The size of the down payment may affect the buyers commitment to honoring the mortgage contract. The larger the down payment the buyer invests, the stronger his/her motivation to protect the investment. In addition to making the monthly payments, the buyer's commitment to the investment would include a willingness to maintain and upgrade the property, as well as make tax and insurance payments. At a minimum, the interest rate you charge should match current interest rates traditional mortgage lenders are offering for loans of the same term. The amortization period should be as short as possible. This is the period in which the loan is repaid. The longer this period is, the greater the risk that the buyer will default.
A balloon payment is a common practice that entails having the full amount of the loan due on a certain date, usually in 5 to 10 years. This gives the lender a profitable short-term investment. The buyers equity in the property and record soft timely mortgage payments can help them secure a loan to cover the balloon payment.

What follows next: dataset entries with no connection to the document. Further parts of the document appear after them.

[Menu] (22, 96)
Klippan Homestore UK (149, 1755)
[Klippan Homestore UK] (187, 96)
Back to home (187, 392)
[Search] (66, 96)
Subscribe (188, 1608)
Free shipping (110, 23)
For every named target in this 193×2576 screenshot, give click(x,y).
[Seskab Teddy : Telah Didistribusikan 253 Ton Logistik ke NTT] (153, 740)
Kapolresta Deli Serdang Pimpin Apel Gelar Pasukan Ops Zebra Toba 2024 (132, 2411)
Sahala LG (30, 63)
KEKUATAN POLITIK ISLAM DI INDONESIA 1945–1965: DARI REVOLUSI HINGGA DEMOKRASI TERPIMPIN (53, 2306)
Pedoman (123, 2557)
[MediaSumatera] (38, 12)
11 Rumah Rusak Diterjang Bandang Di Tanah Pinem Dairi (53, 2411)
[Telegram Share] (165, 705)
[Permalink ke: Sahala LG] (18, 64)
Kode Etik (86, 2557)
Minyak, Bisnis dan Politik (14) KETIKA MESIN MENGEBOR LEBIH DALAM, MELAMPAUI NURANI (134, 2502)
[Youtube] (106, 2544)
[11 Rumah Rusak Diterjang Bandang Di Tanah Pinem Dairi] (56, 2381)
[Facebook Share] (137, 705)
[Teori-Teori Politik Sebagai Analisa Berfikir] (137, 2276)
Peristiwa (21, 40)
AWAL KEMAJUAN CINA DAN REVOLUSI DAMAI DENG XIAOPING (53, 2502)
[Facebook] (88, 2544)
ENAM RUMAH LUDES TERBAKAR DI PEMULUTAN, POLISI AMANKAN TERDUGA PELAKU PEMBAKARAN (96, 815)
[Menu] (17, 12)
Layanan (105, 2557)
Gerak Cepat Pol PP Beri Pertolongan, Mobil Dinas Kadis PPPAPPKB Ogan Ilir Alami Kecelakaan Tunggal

Escrow is a way of transferring or exchanging property and/or money using a neutral third party. When a home or property changes hands, the seller of the property transfers the property title to the escrow agent. Similarly, the buyer either transfers funds or has a bank transfer mortgage proceeds to the escrow agent. When all conditions of the purchase agreement are met, the escrow agent assigns the property title to the purchaser and distributes the funds to the seller. This adds time and hassle to the financer, but protects you from the unfortunate situation of having a buyer make his/her mortgage payments but not tax and/or insurance payments.
Lender's title insurance is a very smart investment. This will protect your lien on the property from being defeated by a prior lien or other interest in the property. Things that can affect your rights as the financer include marriage, divorce, death, forgery, a judgment for money damages, a failure to pay state or federal taxes, etc.